OK.... that solves that particular problem.
Although, still... the 20% criterion is really there to give
applicants time to request new IPs before their existing resources are
exhausted; I would say that "allowing holes" would be an
unintended side effect of the policy.
How exactly do we come up with the 80% rule in the first place, and
how exactly do we prove that 80% is the right number, and not 90% or
75%?
Instead of looking at the size of the allocation, and the number of
IPs used, perhaps policy for ISPs should look at the size of the
allocation, and the _average size of a suballocation_ of each size
from /32 down to the length of the block assigned.
e.g.
Total average number allocated per 12 month period
/32 0
/31 0
/30 0
/29 10
/28 5
/27 3
/26 2
/25 4
/24 1
And state, that new resources may be assigned when any of these
conditions are true:
(i) Of all IPv4 resources previously received, 99% have been suballocated.

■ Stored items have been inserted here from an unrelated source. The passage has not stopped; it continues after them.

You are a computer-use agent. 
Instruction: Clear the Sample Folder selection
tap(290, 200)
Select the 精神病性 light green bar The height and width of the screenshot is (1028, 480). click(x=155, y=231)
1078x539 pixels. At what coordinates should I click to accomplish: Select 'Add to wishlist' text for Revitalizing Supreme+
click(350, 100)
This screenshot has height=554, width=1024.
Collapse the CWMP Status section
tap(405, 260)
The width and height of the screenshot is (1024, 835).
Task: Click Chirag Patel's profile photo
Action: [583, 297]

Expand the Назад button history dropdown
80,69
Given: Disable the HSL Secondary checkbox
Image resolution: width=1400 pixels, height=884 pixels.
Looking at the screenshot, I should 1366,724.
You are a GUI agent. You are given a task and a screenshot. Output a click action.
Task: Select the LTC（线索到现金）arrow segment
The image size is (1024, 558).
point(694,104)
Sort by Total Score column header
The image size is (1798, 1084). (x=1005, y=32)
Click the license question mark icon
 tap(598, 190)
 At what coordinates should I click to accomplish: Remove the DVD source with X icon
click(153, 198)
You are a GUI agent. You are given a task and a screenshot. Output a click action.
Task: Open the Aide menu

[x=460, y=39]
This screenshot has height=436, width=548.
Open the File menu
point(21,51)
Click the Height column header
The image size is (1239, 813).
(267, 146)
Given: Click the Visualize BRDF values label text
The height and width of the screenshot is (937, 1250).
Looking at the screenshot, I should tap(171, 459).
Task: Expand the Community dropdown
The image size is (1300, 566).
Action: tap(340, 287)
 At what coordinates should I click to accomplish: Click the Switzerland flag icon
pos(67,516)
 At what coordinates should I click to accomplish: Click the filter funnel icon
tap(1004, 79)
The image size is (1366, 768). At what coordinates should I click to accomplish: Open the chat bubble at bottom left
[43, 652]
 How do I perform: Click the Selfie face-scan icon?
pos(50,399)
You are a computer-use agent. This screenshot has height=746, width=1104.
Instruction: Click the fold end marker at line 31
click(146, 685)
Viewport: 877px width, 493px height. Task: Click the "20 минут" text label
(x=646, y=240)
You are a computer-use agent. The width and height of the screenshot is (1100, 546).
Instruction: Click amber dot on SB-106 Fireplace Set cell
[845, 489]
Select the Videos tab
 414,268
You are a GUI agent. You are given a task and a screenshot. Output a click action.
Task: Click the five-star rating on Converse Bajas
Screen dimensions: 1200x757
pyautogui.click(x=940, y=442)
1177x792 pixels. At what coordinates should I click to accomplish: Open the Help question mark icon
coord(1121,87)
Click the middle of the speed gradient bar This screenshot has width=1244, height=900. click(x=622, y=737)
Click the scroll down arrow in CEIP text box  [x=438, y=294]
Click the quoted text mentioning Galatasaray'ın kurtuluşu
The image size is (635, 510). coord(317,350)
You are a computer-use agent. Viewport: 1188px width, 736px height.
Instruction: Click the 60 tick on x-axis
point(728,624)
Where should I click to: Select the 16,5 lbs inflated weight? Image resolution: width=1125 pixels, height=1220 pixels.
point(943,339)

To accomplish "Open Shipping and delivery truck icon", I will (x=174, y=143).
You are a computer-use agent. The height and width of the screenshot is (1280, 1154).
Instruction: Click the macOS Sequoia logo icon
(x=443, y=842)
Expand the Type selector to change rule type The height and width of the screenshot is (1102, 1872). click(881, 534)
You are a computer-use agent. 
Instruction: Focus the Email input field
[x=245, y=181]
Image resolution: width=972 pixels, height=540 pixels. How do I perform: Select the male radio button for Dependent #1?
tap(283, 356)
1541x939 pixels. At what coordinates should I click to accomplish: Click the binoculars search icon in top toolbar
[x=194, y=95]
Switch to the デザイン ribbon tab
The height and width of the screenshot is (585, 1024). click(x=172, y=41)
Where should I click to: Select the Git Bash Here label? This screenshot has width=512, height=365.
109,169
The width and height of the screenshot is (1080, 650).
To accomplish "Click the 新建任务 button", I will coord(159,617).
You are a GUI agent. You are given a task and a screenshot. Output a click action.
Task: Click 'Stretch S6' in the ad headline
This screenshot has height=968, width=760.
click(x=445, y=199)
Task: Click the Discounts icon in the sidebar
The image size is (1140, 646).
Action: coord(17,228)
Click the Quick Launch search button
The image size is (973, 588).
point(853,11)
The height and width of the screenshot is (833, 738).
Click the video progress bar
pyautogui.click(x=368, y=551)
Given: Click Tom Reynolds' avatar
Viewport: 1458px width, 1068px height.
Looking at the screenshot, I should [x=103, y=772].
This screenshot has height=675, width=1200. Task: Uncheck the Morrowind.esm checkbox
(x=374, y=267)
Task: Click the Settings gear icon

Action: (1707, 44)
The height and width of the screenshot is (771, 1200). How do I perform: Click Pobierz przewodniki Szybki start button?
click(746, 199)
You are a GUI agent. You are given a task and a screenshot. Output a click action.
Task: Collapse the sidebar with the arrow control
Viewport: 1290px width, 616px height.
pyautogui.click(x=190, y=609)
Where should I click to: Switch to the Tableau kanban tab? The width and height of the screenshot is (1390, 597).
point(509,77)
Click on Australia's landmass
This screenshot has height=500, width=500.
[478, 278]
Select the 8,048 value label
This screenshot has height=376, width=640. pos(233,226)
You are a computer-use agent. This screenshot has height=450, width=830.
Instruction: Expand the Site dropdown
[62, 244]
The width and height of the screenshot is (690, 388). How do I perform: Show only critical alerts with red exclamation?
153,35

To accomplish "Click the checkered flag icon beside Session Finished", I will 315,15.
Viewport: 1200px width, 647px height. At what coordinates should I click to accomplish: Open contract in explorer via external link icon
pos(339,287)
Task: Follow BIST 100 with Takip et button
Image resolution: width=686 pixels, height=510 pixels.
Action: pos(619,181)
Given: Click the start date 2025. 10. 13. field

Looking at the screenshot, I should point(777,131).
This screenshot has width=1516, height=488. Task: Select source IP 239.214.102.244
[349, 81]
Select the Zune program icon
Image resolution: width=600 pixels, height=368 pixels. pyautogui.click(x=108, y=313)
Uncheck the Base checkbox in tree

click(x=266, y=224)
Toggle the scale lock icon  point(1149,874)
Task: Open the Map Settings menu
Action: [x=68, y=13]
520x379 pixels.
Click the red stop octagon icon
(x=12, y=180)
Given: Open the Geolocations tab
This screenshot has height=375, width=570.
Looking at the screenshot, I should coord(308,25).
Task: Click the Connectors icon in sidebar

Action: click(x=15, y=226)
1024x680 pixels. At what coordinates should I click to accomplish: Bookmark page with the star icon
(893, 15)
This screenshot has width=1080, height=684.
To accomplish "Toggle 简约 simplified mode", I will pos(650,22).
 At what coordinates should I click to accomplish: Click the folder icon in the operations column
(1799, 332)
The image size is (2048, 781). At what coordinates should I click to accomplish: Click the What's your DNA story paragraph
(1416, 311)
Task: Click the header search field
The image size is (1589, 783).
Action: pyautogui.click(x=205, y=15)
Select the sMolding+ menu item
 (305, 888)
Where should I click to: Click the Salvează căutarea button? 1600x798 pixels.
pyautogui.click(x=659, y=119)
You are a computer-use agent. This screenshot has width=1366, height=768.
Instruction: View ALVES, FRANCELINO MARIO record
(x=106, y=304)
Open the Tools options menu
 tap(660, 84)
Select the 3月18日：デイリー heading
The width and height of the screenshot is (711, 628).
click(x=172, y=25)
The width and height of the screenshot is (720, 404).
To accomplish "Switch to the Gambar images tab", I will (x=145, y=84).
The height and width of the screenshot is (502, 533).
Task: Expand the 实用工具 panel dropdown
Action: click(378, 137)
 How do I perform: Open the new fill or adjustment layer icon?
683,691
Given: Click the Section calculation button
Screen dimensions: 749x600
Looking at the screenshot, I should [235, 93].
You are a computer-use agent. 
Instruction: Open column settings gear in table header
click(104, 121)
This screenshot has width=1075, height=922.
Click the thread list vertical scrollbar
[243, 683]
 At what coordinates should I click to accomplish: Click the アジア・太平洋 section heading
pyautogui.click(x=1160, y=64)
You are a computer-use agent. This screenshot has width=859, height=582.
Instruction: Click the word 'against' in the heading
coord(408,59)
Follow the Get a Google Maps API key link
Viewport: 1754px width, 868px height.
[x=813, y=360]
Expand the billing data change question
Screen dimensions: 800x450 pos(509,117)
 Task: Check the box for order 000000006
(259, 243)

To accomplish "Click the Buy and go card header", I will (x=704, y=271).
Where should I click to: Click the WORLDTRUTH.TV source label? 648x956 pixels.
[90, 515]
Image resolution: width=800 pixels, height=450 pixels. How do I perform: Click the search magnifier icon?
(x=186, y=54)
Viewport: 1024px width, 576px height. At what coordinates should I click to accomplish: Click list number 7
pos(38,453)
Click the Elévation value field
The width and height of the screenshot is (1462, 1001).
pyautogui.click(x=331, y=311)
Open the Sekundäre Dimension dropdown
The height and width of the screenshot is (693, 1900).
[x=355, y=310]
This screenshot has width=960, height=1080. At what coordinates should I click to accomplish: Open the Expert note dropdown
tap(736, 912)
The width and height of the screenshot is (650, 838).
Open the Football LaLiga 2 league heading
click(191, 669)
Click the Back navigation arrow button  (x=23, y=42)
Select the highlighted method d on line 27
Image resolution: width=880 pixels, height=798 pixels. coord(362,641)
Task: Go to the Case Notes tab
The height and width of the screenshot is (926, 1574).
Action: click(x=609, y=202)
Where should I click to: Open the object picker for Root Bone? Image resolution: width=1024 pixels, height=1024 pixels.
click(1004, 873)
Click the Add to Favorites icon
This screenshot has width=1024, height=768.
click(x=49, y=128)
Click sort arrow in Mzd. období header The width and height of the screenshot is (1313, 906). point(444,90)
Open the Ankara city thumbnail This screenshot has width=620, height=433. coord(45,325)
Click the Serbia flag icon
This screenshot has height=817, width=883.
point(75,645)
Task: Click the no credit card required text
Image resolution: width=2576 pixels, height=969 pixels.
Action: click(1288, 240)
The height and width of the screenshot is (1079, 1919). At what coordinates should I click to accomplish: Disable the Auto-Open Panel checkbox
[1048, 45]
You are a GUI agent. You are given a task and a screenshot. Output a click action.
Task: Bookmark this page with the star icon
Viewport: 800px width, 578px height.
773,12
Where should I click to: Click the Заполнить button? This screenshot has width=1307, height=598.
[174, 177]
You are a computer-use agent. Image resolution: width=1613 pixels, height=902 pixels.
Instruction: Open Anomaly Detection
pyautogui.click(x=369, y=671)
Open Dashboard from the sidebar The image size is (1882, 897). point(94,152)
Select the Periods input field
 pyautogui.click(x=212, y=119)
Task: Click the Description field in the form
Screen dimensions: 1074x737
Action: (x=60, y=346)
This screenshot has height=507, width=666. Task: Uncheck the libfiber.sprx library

(ii) The number of unallocated IP addresses sums to a number less than
or equal to the number of IP addresses allocated over the
previous 6 month period.
(iii) The ISP organization can show, that when the ISP makes
allocations for the next 3
months, it is not possible to map their existing unallocated
address space, onto
each of those allocations, without renumbering customers,
Or reducing the available aggregate IP addresses that can be
allocated below
the size of that ISP's average allocation, times the average 3
months' number of allocations of that size.
> The 80% policy has always greatly favored the big guys. It's much
> easier to reach 80% on a /18 than a /20. Natural holes that occur
> always seem to amount to almost 10-25% in a /20 unless much of it
> has been delegated as /23's or /24's.